-- TEXT SHOWN --
━━━━━━━━━━━━━━━━━━━━━━━━━━━━━━
There are many reasons why forced busing is not an adequate way to solve the segregation problem caused in the early twentieth century. For example, many minorities are against forced busing. In Milwaukee, sixty six percent of the urban population is against forced busing (Williams and Borsuk, 1999). This is very surprising considering that minorities are the very people that forced busing is aimed at helping. Why would minorities despise a program designed to benefit them? Busing minorities to primarily white schools is basically telling minorities that they can’t be educated adequately without sitting next to white people (Kreyche, 1992). This is extremely degrading for minorities. Professor Kevin Brown who has completed many studies concerning forced busing concludes that the initial reason behind forced busing was fewer resources in black schools. Brown states that the current reason for forced busing is the absence of white students in black schools.

Forcing students of different ethnic backgrounds to sit next to each other is by no means integration (Coeyman, 1998). This practice is actually creating a hot zone for racism. Studies have shown that elementary school children seem to be unaffected by race. However, once these children become middle and high school students, society seems to come down on them and the students align themselves along racial boundaries (Amor, 1995) . Mandated busing gives the impression that whites are superior and blacks are inferior because the government tells them that blacks needs whites to receive an education. This argument comes to a head when the students sit next to each other in a high school class.
━━━━━━━━━━━━━━━━━━━━━━━━━━━━━━
-- WHAT YOU SHOULD DO --
Continue the passage on forced busing, picking up right after its final sentence.
━━━━━━━━━━━━━━━━━━━━━━━━━━━━━━
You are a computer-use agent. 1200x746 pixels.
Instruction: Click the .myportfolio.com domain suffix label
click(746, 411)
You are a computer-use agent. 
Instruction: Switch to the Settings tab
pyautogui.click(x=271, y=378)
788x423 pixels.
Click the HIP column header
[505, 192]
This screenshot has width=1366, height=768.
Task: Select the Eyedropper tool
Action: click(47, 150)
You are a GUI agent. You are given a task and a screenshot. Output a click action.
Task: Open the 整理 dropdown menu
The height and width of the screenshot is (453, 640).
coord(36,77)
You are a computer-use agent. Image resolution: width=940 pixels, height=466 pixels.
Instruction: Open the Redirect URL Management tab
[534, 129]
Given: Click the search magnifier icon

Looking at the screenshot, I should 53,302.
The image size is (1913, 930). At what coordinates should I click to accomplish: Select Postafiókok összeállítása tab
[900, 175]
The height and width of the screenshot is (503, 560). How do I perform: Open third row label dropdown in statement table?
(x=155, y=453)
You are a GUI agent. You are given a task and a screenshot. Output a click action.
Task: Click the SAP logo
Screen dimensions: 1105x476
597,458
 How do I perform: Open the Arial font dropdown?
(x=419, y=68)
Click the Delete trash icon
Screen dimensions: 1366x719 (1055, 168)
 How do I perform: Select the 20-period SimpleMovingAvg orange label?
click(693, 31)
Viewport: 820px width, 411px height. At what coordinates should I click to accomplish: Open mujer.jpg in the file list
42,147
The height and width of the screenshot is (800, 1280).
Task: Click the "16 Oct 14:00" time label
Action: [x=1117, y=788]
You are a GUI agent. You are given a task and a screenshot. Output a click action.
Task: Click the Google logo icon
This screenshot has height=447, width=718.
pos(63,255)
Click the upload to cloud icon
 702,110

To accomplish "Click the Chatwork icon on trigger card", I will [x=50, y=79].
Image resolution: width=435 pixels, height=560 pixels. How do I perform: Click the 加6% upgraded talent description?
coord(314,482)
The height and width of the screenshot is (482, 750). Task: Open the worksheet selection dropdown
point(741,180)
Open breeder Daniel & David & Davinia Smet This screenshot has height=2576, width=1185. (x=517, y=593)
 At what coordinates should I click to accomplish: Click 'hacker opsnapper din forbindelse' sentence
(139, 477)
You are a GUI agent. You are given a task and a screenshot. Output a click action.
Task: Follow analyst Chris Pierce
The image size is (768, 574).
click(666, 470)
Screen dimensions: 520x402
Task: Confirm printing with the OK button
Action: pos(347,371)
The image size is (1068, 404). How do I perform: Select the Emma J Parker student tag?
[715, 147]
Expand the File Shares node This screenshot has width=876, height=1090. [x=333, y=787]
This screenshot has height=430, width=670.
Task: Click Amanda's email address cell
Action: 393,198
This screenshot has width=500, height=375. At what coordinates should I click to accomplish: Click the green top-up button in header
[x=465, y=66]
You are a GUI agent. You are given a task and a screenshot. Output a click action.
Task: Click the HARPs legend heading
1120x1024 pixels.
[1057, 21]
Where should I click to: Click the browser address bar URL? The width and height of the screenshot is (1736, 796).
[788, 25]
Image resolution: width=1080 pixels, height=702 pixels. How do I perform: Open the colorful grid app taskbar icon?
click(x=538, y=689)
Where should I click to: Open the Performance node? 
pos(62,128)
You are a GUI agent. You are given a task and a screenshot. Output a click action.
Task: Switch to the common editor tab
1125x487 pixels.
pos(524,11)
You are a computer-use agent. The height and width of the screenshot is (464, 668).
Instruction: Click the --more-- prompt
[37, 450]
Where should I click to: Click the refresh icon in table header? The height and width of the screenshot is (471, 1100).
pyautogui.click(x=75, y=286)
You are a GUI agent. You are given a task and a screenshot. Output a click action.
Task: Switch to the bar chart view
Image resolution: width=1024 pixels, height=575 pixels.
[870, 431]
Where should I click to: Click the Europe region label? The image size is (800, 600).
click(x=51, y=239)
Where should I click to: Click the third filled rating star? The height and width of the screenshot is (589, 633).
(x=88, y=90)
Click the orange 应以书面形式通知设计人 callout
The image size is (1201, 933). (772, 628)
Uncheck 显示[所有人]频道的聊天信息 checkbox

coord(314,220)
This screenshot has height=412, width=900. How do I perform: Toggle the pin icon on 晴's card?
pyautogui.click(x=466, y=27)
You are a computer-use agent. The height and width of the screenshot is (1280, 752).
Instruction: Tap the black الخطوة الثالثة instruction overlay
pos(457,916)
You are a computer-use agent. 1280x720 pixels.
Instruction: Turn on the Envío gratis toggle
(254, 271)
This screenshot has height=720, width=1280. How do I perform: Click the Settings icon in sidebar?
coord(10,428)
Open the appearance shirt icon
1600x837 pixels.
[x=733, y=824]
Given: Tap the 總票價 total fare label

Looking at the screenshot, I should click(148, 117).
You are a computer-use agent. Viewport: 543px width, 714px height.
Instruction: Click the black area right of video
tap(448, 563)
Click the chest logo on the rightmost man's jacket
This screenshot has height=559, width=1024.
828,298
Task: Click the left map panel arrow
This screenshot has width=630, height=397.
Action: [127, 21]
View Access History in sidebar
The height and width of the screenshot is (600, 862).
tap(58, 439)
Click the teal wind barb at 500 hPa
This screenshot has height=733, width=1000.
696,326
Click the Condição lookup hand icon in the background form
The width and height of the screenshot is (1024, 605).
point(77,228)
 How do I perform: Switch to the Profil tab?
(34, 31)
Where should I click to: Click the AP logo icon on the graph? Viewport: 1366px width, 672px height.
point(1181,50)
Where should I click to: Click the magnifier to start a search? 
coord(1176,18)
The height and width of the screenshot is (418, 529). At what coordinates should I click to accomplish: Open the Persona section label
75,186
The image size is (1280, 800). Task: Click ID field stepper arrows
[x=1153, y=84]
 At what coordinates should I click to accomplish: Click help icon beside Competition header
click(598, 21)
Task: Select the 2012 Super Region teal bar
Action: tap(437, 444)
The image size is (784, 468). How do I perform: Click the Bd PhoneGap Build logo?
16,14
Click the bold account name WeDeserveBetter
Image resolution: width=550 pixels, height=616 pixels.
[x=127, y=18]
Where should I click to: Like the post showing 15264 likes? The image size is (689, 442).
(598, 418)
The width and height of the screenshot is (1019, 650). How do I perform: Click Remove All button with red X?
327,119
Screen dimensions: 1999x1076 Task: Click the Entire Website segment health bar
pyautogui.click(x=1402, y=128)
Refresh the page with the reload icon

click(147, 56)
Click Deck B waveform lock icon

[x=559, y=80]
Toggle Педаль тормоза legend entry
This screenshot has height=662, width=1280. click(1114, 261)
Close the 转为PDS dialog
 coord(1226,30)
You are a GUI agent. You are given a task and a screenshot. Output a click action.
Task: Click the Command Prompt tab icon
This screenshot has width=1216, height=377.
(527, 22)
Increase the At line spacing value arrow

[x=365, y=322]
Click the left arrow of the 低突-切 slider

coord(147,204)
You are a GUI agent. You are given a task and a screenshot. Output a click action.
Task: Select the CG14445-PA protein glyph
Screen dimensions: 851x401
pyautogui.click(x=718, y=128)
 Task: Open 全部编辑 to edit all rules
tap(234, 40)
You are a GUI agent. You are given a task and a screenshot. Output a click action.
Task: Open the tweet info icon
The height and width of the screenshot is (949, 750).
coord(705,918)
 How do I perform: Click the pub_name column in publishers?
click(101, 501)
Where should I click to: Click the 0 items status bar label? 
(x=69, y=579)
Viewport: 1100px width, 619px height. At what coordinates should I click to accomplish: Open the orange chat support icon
━━━━━━━━━━━━━━━━━━━━━━━━━━━━━━
-- REPLY --
The recent studies conducted by the American Psychological Association are not the first to focus the factors that influence how people learn. The vast majority of the studies show that the main factors influencing learning are biological factors and family conditions. Researchers have concluded that students are born with different learning capacities, which are reinforced by the way their families feel about education. Students who come from families with one parent or a family with a parent or sibling involved with crime tend to learn at a slower pace than do children who come from families with two parents. Minority students come from “broken homes” more often than do white students. Hence, the conditions within the school may not be the reason for lower test scores among minorities.